Flowers-as-food no doubt predates historic times. Surely our ancestors, all too often only one step ahead of hunger, would not scruple to nibble on tasty, colorful blooms, especially if it included a sweet drop of nectar into the bargain. Perhaps some local flower-eating traditions around the globe date back to ancient times: choy sum (the tangy blooms of a pak choi relative) in China, or the sweetly scented flowers of the drumstick tree (Moringa) in India are two possible examples. Another, perhaps, is alluded to in ancient Greek literature. The lotus eaters seduced returning Homeric heroes into joining them, with a preternatural forgetfulness as the result. (Ironically, the Asian lotus, Nelumbo nucifera, is eminently edible — flower, seed pod, seed and root — and not in the least narcotic. So perhaps this legend referred to some other plant — an object lesson in the importance of correct identification!)

Ancient civilizations enjoyed a floral tidbit now and again. Egyptians and Romans both employed flowers in cooking, but there is more in the record about Chinese flower-eating. And in Korea, there is made Hwaejeon nori — traditional small Korean pancakes consisting of glutinous rice cakes and flowers of chrysanthemum or azalea; other versions have been made with pear or cherry blossoms, violets and roses.

Some flowers never went out of fashion.
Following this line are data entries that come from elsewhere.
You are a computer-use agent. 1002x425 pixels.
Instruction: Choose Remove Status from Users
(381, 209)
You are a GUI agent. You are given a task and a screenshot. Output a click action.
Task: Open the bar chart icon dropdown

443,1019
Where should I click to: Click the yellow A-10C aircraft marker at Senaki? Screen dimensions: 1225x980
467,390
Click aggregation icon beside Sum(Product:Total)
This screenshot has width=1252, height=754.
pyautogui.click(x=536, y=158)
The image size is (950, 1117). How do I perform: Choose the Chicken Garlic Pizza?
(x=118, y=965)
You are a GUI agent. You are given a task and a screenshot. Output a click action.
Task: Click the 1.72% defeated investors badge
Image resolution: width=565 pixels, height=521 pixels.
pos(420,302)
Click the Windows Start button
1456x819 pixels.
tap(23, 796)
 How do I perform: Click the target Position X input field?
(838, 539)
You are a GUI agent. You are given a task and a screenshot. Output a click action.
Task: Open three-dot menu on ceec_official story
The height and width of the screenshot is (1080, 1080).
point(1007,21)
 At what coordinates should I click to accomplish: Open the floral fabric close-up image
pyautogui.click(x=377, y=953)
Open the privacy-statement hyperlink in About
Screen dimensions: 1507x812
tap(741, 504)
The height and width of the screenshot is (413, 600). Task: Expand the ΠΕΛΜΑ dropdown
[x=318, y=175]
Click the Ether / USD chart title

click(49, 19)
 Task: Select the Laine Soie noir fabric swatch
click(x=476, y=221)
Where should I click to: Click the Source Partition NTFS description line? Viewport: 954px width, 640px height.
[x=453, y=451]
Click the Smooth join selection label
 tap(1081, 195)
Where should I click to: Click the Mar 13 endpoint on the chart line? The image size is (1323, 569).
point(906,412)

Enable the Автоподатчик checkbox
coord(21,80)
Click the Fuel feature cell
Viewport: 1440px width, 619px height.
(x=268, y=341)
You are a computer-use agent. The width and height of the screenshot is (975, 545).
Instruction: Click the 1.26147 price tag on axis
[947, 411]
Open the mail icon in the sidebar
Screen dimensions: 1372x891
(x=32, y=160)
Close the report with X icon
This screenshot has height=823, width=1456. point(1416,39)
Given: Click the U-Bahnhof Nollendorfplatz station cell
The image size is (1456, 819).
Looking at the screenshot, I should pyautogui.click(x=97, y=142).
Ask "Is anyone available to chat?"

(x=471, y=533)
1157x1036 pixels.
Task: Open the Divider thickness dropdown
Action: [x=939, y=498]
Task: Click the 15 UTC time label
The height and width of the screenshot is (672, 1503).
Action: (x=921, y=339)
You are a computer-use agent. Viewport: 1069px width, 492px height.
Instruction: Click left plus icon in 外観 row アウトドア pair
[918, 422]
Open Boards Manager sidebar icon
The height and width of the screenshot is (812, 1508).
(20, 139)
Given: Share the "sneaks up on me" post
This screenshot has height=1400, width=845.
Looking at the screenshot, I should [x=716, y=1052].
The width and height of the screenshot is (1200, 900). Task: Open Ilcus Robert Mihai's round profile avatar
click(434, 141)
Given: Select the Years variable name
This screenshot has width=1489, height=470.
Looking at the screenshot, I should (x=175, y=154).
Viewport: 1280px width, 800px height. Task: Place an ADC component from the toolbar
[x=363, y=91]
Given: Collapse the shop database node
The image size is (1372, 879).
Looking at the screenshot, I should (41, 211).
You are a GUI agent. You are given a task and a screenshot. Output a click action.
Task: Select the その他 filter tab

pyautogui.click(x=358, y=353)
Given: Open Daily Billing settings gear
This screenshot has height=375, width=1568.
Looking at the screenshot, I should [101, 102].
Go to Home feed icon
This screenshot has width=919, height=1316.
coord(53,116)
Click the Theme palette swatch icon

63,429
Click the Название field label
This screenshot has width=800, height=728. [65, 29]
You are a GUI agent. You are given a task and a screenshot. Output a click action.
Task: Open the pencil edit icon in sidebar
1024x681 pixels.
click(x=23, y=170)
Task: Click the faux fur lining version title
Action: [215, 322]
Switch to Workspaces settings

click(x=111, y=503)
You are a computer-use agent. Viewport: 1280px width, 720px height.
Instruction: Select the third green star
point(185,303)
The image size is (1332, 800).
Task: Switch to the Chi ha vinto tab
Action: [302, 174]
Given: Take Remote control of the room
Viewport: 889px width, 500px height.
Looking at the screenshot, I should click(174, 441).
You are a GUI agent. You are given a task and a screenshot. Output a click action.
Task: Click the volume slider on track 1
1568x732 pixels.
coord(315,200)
Even the most conservative cooks have used a number of flower types for ages, right up to the present. Artichokes are nothing more than the immature bud of a particular, purple-flowered thistle. Broccoli and cauliflower are in reality the very undeveloped flower heads of plants of the same names. The star-like, sky-blue flowers of borage have long been candied and stored, to grace cakes and confections at some later time. Baby corn is nothing but the female flower of the corn plant, after all. And then there are capers, which are the immature flower buds of the caper bush, usually pickled--they are used as a flavorful condiment. Finally, lavender is one herb always harvested for its flowers.